» Records for this exercise
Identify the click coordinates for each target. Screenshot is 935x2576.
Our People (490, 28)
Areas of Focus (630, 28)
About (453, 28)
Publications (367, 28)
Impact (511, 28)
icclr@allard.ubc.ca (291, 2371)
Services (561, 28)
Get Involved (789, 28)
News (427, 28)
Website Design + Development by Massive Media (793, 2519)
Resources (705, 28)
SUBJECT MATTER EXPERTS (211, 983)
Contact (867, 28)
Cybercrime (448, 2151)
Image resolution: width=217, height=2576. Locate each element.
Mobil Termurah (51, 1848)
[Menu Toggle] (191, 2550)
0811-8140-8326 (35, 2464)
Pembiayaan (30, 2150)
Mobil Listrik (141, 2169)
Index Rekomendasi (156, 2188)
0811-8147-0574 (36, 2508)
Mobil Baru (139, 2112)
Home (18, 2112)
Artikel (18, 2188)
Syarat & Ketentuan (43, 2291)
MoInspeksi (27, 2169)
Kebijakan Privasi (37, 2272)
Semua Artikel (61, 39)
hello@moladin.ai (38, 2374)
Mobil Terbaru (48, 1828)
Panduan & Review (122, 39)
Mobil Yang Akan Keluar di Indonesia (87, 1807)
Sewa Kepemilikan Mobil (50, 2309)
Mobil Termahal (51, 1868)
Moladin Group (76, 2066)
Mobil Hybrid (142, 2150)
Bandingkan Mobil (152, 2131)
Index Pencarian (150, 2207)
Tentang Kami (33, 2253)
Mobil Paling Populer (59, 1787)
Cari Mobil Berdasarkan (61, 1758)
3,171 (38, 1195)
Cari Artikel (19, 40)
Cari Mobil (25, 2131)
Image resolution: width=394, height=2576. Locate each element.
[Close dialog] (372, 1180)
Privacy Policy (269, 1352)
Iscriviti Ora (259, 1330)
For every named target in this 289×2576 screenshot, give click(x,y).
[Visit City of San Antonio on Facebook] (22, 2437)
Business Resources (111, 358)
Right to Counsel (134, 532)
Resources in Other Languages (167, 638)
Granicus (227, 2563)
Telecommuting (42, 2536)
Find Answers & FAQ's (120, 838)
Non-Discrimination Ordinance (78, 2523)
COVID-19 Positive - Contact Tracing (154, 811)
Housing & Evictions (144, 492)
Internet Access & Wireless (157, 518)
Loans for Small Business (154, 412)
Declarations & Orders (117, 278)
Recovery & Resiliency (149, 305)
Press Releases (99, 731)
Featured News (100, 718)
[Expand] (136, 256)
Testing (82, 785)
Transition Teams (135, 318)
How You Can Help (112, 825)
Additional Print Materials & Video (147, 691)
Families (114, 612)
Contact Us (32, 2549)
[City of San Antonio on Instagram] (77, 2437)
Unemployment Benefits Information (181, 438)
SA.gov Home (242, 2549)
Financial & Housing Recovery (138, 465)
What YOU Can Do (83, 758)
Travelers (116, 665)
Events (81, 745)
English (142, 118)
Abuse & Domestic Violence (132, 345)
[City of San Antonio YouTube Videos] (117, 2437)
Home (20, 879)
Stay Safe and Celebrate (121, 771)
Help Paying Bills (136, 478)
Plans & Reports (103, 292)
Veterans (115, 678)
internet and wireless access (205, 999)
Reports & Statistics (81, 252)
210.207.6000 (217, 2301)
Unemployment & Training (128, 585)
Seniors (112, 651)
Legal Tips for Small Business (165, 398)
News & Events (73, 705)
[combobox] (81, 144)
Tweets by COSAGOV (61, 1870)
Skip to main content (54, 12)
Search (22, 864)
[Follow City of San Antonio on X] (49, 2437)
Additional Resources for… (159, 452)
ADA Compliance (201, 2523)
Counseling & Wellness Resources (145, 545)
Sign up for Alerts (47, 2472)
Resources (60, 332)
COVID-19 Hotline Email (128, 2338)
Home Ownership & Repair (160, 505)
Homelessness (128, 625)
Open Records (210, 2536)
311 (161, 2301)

» To do
Your task is to print all of the records exactly.

» Exercise answer
Identify the click coordinates for each target. Screenshot is 935x2576.
Our People (490, 28)
Areas of Focus (630, 28)
About (453, 28)
Publications (367, 28)
Impact (511, 28)
icclr@allard.ubc.ca (291, 2371)
Services (561, 28)
Get Involved (789, 28)
News (427, 28)
Website Design + Development by Massive Media (793, 2519)
Resources (705, 28)
SUBJECT MATTER EXPERTS (211, 983)
Contact (867, 28)
Cybercrime (448, 2151)
Image resolution: width=217, height=2576. Locate each element.
Mobil Termurah (51, 1848)
[Menu Toggle] (191, 2550)
0811-8140-8326 (35, 2464)
Pembiayaan (30, 2150)
Mobil Listrik (141, 2169)
Index Rekomendasi (156, 2188)
0811-8147-0574 (36, 2508)
Mobil Baru (139, 2112)
Home (18, 2112)
Artikel (18, 2188)
Syarat & Ketentuan (43, 2291)
MoInspeksi (27, 2169)
Kebijakan Privasi (37, 2272)
Semua Artikel (61, 39)
hello@moladin.ai (38, 2374)
Mobil Terbaru (48, 1828)
Panduan & Review (122, 39)
Mobil Yang Akan Keluar di Indonesia (87, 1807)
Sewa Kepemilikan Mobil (50, 2309)
Mobil Termahal (51, 1868)
Moladin Group (76, 2066)
Mobil Hybrid (142, 2150)
Bandingkan Mobil (152, 2131)
Index Pencarian (150, 2207)
Tentang Kami (33, 2253)
Mobil Paling Populer (59, 1787)
Cari Mobil Berdasarkan (61, 1758)
3,171 (38, 1195)
Cari Artikel (19, 40)
Cari Mobil (25, 2131)
Image resolution: width=394, height=2576. Locate each element.
[Close dialog] (372, 1180)
Privacy Policy (269, 1352)
Iscriviti Ora (259, 1330)
For every named target in this 289×2576 screenshot, give click(x,y).
[Visit City of San Antonio on Facebook] (22, 2437)
Business Resources (111, 358)
Right to Counsel (134, 532)
Resources in Other Languages (167, 638)
Granicus (227, 2563)
Telecommuting (42, 2536)
Find Answers & FAQ's (120, 838)
Non-Discrimination Ordinance (78, 2523)
COVID-19 Positive - Contact Tracing (154, 811)
Housing & Evictions (144, 492)
Internet Access & Wireless (157, 518)
Loans for Small Business (154, 412)
Declarations & Orders (117, 278)
Recovery & Resiliency (149, 305)
Press Releases (99, 731)
Featured News (100, 718)
[Expand] (136, 256)
Testing (82, 785)
Transition Teams (135, 318)
How You Can Help (112, 825)
Additional Print Materials & Video (147, 691)
Families (114, 612)
Contact Us (32, 2549)
[City of San Antonio on Instagram] (77, 2437)
Unemployment Benefits Information (181, 438)
SA.gov Home (242, 2549)
Financial & Housing Recovery (138, 465)
What YOU Can Do (83, 758)
Travelers (116, 665)
Events (81, 745)
English (142, 118)
Abuse & Domestic Violence (132, 345)
[City of San Antonio YouTube Videos] (117, 2437)
Home (20, 879)
Stay Safe and Celebrate (121, 771)
Help Paying Bills (136, 478)
Plans & Reports (103, 292)
Veterans (115, 678)
internet and wireless access (205, 999)
Reports & Statistics (81, 252)
210.207.6000 (217, 2301)
Unemployment & Training (128, 585)
Seniors (112, 651)
Legal Tips for Small Business (165, 398)
News & Events (73, 705)
[combobox] (81, 144)
Tweets by COSAGOV (61, 1870)
Skip to main content (54, 12)
Search (22, 864)
[Follow City of San Antonio on X] (49, 2437)
Additional Resources for… (159, 452)
ADA Compliance (201, 2523)
Counseling & Wellness Resources (145, 545)
Sign up for Alerts (47, 2472)
Resources (60, 332)
COVID-19 Hotline Email (128, 2338)
Home Ownership & Repair (160, 505)
Homelessness (128, 625)
Open Records (210, 2536)
311 (161, 2301)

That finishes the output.